Plastic Pollution Coalition member As You Sow is challenging three of the world’s largest plastic resins manufacturers to disclose actions taken to prevent and remediate spills of pre-production plastic pellets into waterways during production or transport. Plastic pellets are estimated to be the second largest direct source of microplastic pollution to the ocean by weight.
After attempts to engage the companies in dialogue were unsuccessful, shareholder proposals were filed recently with Chevron, DowDupont, ExxonMobil, and Phillips 66, which own large petrochemical operations that produce plastics. The proposals ask for annual reports disclosing spills and measures taken to prevent and clean up any spills.
Most plastic products originate from plastic pellets, also known as pre-production pellets, or nurdles. Billions of plastic pellets are swept into waterways annually, adding to harmful levels of plastic pollution in the environment.
The chemical operations divisions of the four companies are members of Operation Clean Sweep, an industry initiative with a stated goal of reducing pellet spills through adoption of best practices to prevent spills, but this initiative has provided no public reporting in more than 25 years of existence.
“The industry’s effort to deal with pellet spills, Operation Clean Sweep, provides no transparency on the scope and nature of spills or efforts made to clean up,” said Conrad MacKerron, senior vice president of As You Sow. “Given what we know about the alarming rates of plastic leakage into oceans, companies can no longer hide behind vague pledges of best practices. They need to provide prompt and detailed disclosure about specific actions taken to prevent spills, and when spills occur, information on spill size, and actions taken to clean up.”

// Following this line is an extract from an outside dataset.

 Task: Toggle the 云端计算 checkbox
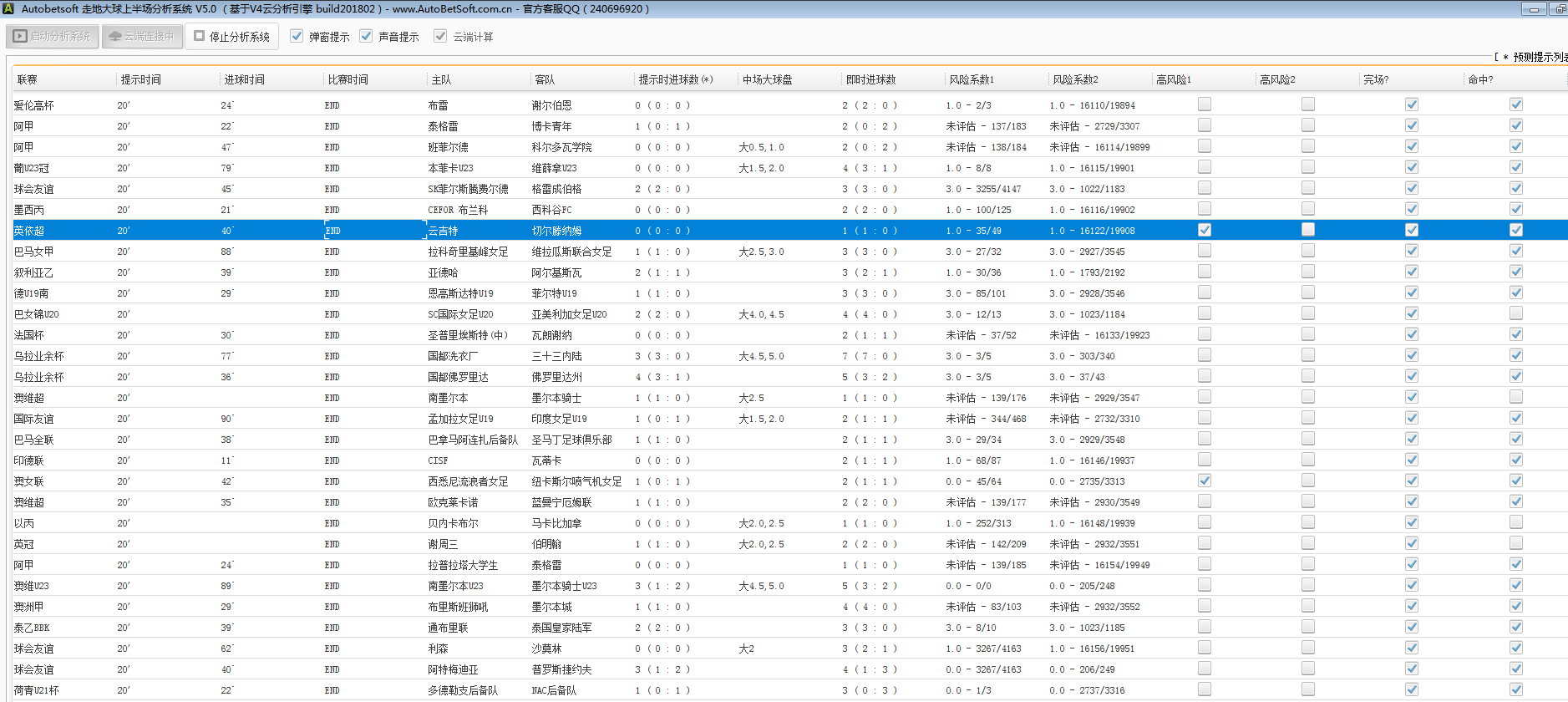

Pellets are similar in size and shape to fish eggs and are often mistaken by marine animals for food. Plastic pellets can absorb toxins such as dioxins from water and transfer them to the marine food web and potentially to human diets, increasing the risk of adverse effects to wildlife and humans.
Eight million tons of plastic leak into oceans annually, impacting 260 species, causing fatalities from ingestion, entanglement, suffocation, and drowning. Plastic does an estimated $13 billion in damage to marine ecosystems annually. If no action is taken, oceans are expected to contain more plastic than fish by 2050.
One recent study estimated that up to 53 billion pellets may be spilled annually in the United Kingdom alone. Another study concluded that continuous leakage from one major industry production complex in Sweden releases up to 36 million plastic pellets annually. The U.S. Environmental Protection Agency fined at least four companies in the last two years for spilling pellets into waterways in Southern California.
DowDupont and its subsidiaries reported 120 material spills in 2016 and 2017, but company information lacks specificity as to which may have involved pellets, whether spills occurred on land or waterways, and the extent to which spilled materials were recovered. In 2017, joint venture SCG-Dow disclosed four high-severity spills that may have released up to 11,000 pounds of plastic powder or granules. No information was provided as to what extent of that spill was recovered and what action was taken to prevent similar spills in the future.